Provided information:
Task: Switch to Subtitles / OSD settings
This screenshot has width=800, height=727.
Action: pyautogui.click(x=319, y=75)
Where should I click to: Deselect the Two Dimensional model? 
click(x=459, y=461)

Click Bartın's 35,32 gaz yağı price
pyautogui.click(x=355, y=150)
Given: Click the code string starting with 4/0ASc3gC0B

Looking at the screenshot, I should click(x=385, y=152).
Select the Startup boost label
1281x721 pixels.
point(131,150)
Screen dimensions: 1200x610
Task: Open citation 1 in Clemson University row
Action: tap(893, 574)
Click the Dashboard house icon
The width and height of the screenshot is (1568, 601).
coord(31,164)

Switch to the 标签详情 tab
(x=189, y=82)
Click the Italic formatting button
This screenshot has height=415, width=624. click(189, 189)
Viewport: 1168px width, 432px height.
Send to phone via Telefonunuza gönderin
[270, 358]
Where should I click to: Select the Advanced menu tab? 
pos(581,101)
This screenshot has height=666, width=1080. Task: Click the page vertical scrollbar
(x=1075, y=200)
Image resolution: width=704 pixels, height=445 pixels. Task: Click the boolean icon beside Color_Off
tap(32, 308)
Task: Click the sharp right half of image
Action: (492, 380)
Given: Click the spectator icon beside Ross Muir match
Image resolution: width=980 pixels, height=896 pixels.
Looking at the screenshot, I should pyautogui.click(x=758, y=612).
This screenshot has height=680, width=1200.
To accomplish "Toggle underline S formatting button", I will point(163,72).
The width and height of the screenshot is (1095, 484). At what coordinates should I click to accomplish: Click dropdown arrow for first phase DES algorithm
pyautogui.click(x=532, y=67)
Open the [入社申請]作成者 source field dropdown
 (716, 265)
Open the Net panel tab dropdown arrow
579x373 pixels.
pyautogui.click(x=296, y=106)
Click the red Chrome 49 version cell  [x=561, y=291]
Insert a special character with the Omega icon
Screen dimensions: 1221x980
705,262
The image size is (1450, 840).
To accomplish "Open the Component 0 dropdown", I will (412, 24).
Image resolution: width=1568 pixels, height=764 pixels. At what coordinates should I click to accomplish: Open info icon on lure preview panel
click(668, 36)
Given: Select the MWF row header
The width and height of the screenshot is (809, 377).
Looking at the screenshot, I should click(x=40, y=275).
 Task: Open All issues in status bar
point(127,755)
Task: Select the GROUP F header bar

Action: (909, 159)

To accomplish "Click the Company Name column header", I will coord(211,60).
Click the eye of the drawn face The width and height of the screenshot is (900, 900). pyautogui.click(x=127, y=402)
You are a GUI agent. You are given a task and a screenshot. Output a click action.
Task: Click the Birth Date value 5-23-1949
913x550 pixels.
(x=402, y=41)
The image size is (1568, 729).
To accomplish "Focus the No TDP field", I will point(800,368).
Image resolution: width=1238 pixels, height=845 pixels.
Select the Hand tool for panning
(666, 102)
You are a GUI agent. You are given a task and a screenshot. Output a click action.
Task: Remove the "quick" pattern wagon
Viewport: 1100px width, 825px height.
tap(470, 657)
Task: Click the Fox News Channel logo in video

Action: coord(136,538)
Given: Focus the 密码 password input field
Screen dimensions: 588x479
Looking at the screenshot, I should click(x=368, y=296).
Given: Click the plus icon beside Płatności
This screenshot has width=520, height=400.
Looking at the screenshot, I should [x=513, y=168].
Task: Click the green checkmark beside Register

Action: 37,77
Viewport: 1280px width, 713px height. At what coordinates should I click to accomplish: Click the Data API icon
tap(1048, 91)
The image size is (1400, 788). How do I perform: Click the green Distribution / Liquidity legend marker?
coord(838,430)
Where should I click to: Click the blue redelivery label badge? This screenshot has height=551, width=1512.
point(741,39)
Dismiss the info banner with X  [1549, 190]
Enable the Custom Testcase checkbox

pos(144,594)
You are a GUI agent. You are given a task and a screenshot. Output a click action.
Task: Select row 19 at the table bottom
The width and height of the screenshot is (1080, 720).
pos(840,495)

Problem description: Without any alteration, repeat each entry shown above.

Written solution:
Task: Switch to Subtitles / OSD settings
This screenshot has width=800, height=727.
Action: pyautogui.click(x=319, y=75)
Where should I click to: Deselect the Two Dimensional model? 
click(x=459, y=461)

Click Bartın's 35,32 gaz yağı price
pyautogui.click(x=355, y=150)
Given: Click the code string starting with 4/0ASc3gC0B

Looking at the screenshot, I should click(x=385, y=152).
Select the Startup boost label
1281x721 pixels.
point(131,150)
Screen dimensions: 1200x610
Task: Open citation 1 in Clemson University row
Action: tap(893, 574)
Click the Dashboard house icon
The width and height of the screenshot is (1568, 601).
coord(31,164)

Switch to the 标签详情 tab
(x=189, y=82)
Click the Italic formatting button
This screenshot has height=415, width=624. click(189, 189)
Viewport: 1168px width, 432px height.
Send to phone via Telefonunuza gönderin
[270, 358]
Where should I click to: Select the Advanced menu tab? 
pos(581,101)
This screenshot has height=666, width=1080. Task: Click the page vertical scrollbar
(x=1075, y=200)
Image resolution: width=704 pixels, height=445 pixels. Task: Click the boolean icon beside Color_Off
tap(32, 308)
Task: Click the sharp right half of image
Action: (492, 380)
Given: Click the spectator icon beside Ross Muir match
Image resolution: width=980 pixels, height=896 pixels.
Looking at the screenshot, I should pyautogui.click(x=758, y=612).
This screenshot has height=680, width=1200.
To accomplish "Toggle underline S formatting button", I will point(163,72).
The width and height of the screenshot is (1095, 484). At what coordinates should I click to accomplish: Click dropdown arrow for first phase DES algorithm
pyautogui.click(x=532, y=67)
Open the [入社申請]作成者 source field dropdown
 (716, 265)
Open the Net panel tab dropdown arrow
579x373 pixels.
pyautogui.click(x=296, y=106)
Click the red Chrome 49 version cell  [x=561, y=291]
Insert a special character with the Omega icon
Screen dimensions: 1221x980
705,262
The image size is (1450, 840).
To accomplish "Open the Component 0 dropdown", I will (412, 24).
Image resolution: width=1568 pixels, height=764 pixels. At what coordinates should I click to accomplish: Open info icon on lure preview panel
click(668, 36)
Given: Select the MWF row header
The width and height of the screenshot is (809, 377).
Looking at the screenshot, I should click(x=40, y=275).
 Task: Open All issues in status bar
point(127,755)
Task: Select the GROUP F header bar

Action: (909, 159)

To accomplish "Click the Company Name column header", I will coord(211,60).
Click the eye of the drawn face The width and height of the screenshot is (900, 900). pyautogui.click(x=127, y=402)
You are a GUI agent. You are given a task and a screenshot. Output a click action.
Task: Click the Birth Date value 5-23-1949
913x550 pixels.
(x=402, y=41)
The image size is (1568, 729).
To accomplish "Focus the No TDP field", I will point(800,368).
Image resolution: width=1238 pixels, height=845 pixels.
Select the Hand tool for panning
(666, 102)
You are a GUI agent. You are given a task and a screenshot. Output a click action.
Task: Remove the "quick" pattern wagon
Viewport: 1100px width, 825px height.
tap(470, 657)
Task: Click the Fox News Channel logo in video

Action: coord(136,538)
Given: Focus the 密码 password input field
Screen dimensions: 588x479
Looking at the screenshot, I should click(x=368, y=296).
Given: Click the plus icon beside Płatności
This screenshot has width=520, height=400.
Looking at the screenshot, I should [x=513, y=168].
Task: Click the green checkmark beside Register

Action: 37,77
Viewport: 1280px width, 713px height. At what coordinates should I click to accomplish: Click the Data API icon
tap(1048, 91)
The image size is (1400, 788). How do I perform: Click the green Distribution / Liquidity legend marker?
coord(838,430)
Where should I click to: Click the blue redelivery label badge? This screenshot has height=551, width=1512.
point(741,39)
Dismiss the info banner with X  [1549, 190]
Enable the Custom Testcase checkbox

pos(144,594)
You are a GUI agent. You are given a task and a screenshot. Output a click action.
Task: Select row 19 at the table bottom
The width and height of the screenshot is (1080, 720).
pos(840,495)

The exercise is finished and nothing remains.